I wish I was kidding.

Anyway, J and I have become pretty good friends, and therefore a great deal of tension has eased from my life – which leaves me to enjoy some of the incidents that take place because of him, with unmitigated amusement.

On Friday last, I had invited J over to my office for lunch. He is perpetually hungry and refuses to eat on his own. Part of my ‘phasing-out’ process was to meet with him platonically, and avoid intimate situations. So lunch at the office was perfect, because hello? it was AT the office.

He shows up, and we have a nice half an hour chatting randomly, whilst having lunch. Before he leaves however, he pulls stupid faces at another dude who works in my office. Why? Because the afore-mentioned dude had the audacity to come and tell me that J was married. (And a whole lot of stuff besides, but that isn’t the point.)

I find it almost prophetic that I refer to the idiot as ‘J’ on my blog, because it could stand for JUVENILE.

Anyhow, he trots out of the building, and I get engrossed in work. Five minutes later, he calls up – hopping mad – to ask why one of my colleagues has had him banned from entering the building.

Cue astonishment.

After a series of phone calls, I find out that my fellow editor was told that he was a dangerous character, wanted by the police and known for assaulting women. In short, the same stories that dude mentioned had told me.

Sigh.

J was reacting predictably, with a lot of shouting and a whole lot of “I’m going to do this!” and “They are going to regret this!” and so on. It took me AGES to calm him down enough, so that simple logic would penetrate his head: that if he pulled stupid stunts, he was cementing the bad rumours instead of dispelling them and therefore they were justified in banning him.
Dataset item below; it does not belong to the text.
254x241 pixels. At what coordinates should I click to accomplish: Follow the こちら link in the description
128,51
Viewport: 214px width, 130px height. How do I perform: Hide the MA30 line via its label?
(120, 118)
After dealing with a very volatile J, I was knackered. And it was only afternoon.

2 comments:



Cruel Intentions said...

This is such a good setting for a Novel. Whosoever this J is, Keep him close, and hope the incidents are more frequent. This could turn out to be a bestseller!

Karishma Sundaram said...

Dealing with him is TIRING. The dude only hears what he wants to, and doesn't take 'no' for an answer - he is THAT confident about his appeal.